BRIEF. Give back exactly the lines of the material below, starting with the line with "[Tajna Kukuruza: Prirodni" and going on through the line with "Riso al latte".

DATASET RECORDS.
● ● ● ●
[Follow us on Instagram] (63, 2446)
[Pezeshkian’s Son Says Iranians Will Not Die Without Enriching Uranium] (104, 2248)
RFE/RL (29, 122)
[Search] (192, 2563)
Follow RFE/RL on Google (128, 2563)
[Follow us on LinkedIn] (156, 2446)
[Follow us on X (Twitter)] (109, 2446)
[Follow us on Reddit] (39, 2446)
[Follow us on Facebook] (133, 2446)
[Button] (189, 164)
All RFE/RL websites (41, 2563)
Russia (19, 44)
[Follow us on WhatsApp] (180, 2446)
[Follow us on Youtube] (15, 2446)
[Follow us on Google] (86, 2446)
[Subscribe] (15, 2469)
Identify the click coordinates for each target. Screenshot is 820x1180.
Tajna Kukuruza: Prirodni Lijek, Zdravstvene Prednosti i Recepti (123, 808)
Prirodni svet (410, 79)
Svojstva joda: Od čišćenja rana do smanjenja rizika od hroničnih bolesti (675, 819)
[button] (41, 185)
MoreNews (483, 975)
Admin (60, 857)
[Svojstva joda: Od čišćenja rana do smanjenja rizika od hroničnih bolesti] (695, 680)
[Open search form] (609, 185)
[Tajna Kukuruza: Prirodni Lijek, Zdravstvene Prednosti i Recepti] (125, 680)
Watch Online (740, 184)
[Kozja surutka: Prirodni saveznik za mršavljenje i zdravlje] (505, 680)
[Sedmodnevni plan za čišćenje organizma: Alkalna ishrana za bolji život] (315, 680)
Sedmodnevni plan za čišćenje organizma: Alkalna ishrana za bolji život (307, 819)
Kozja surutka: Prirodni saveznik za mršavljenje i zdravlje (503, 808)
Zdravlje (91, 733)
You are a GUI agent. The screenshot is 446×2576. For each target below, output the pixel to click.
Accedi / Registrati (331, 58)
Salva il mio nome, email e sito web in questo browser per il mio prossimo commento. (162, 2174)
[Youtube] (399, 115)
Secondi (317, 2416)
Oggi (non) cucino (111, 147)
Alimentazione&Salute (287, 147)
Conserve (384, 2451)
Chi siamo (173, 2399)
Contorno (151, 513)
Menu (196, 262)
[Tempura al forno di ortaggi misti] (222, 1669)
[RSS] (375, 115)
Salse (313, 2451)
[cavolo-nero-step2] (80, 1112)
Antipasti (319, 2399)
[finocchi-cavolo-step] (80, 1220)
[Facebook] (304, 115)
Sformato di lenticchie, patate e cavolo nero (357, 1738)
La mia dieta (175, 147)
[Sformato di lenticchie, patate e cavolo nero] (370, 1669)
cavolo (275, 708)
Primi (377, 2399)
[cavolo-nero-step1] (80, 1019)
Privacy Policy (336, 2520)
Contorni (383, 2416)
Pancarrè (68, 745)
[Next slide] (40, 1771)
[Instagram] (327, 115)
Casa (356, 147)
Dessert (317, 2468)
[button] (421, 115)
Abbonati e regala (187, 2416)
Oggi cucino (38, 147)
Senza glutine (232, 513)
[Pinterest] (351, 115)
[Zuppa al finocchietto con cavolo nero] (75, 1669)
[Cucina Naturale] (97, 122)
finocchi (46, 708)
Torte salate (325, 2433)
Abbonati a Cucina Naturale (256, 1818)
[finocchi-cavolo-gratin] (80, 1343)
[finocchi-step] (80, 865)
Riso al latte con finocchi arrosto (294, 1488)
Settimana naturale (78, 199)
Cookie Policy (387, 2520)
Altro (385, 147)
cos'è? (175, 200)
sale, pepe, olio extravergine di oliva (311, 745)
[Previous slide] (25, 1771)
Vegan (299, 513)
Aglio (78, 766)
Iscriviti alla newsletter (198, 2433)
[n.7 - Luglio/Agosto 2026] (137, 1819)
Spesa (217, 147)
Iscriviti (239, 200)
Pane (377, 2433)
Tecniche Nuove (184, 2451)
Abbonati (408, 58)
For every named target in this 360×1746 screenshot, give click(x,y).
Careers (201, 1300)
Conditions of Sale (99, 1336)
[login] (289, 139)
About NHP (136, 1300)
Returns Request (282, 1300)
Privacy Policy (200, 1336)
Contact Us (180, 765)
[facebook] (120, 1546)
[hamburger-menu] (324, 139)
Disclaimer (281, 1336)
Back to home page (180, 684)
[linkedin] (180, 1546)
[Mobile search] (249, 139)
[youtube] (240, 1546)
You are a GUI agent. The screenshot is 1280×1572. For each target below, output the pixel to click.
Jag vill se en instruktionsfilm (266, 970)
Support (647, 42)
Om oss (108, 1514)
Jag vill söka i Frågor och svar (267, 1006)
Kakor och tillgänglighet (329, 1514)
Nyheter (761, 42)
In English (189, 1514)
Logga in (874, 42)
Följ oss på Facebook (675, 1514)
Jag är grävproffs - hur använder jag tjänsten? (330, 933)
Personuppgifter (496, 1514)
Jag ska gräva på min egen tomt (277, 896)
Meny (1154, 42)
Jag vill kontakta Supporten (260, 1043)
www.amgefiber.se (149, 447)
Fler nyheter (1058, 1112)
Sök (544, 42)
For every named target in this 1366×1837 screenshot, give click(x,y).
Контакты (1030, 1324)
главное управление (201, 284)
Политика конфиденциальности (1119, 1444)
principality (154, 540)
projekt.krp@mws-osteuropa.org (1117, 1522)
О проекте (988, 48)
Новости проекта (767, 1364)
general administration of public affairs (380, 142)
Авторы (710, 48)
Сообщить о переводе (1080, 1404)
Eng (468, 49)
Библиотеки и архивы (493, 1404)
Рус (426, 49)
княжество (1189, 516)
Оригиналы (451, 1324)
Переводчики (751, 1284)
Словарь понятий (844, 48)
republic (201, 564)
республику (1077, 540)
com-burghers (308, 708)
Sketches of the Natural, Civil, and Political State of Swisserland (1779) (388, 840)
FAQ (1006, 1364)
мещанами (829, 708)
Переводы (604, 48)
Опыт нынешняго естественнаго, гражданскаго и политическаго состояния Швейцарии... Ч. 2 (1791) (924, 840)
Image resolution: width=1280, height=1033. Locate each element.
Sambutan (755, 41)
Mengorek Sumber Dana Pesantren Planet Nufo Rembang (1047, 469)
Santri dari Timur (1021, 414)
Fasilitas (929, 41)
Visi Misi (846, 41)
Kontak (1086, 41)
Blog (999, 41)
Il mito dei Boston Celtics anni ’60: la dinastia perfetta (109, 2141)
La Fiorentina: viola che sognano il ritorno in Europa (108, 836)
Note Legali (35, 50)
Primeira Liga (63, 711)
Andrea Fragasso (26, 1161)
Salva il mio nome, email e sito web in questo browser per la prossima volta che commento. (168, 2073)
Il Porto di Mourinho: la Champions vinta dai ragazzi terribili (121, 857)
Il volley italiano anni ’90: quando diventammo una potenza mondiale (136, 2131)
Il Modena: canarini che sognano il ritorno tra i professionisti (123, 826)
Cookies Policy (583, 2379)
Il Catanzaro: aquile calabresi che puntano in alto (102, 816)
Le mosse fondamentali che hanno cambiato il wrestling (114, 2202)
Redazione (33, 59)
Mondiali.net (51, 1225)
● ● ● ●
THE ANSWER.
[Tajna Kukuruza: Prirodni Lijek, Zdravstvene Prednosti i Recepti] (125, 680)
Watch Online (740, 184)
[Kozja surutka: Prirodni saveznik za mršavljenje i zdravlje] (505, 680)
[Sedmodnevni plan za čišćenje organizma: Alkalna ishrana za bolji život] (315, 680)
Sedmodnevni plan za čišćenje organizma: Alkalna ishrana za bolji život (307, 819)
Kozja surutka: Prirodni saveznik za mršavljenje i zdravlje (503, 808)
Zdravlje (91, 733)
You are a GUI agent. The screenshot is 446×2576. For each target below, output the pixel to click.
Accedi / Registrati (331, 58)
Salva il mio nome, email e sito web in questo browser per il mio prossimo commento. (162, 2174)
[Youtube] (399, 115)
Secondi (317, 2416)
Oggi (non) cucino (111, 147)
Alimentazione&Salute (287, 147)
Conserve (384, 2451)
Chi siamo (173, 2399)
Contorno (151, 513)
Menu (196, 262)
[Tempura al forno di ortaggi misti] (222, 1669)
[RSS] (375, 115)
Salse (313, 2451)
[cavolo-nero-step2] (80, 1112)
Antipasti (319, 2399)
[finocchi-cavolo-step] (80, 1220)
[Facebook] (304, 115)
Sformato di lenticchie, patate e cavolo nero (357, 1738)
La mia dieta (175, 147)
[Sformato di lenticchie, patate e cavolo nero] (370, 1669)
cavolo (275, 708)
Primi (377, 2399)
[cavolo-nero-step1] (80, 1019)
Privacy Policy (336, 2520)
Contorni (383, 2416)
Pancarrè (68, 745)
[Next slide] (40, 1771)
[Instagram] (327, 115)
Casa (356, 147)
Dessert (317, 2468)
[button] (421, 115)
Abbonati e regala (187, 2416)
Oggi cucino (38, 147)
Senza glutine (232, 513)
[Pinterest] (351, 115)
[Zuppa al finocchietto con cavolo nero] (75, 1669)
[Cucina Naturale] (97, 122)
finocchi (46, 708)
Torte salate (325, 2433)
Abbonati a Cucina Naturale (256, 1818)
[finocchi-cavolo-gratin] (80, 1343)
[finocchi-step] (80, 865)
Riso al latte con finocchi arrosto (294, 1488)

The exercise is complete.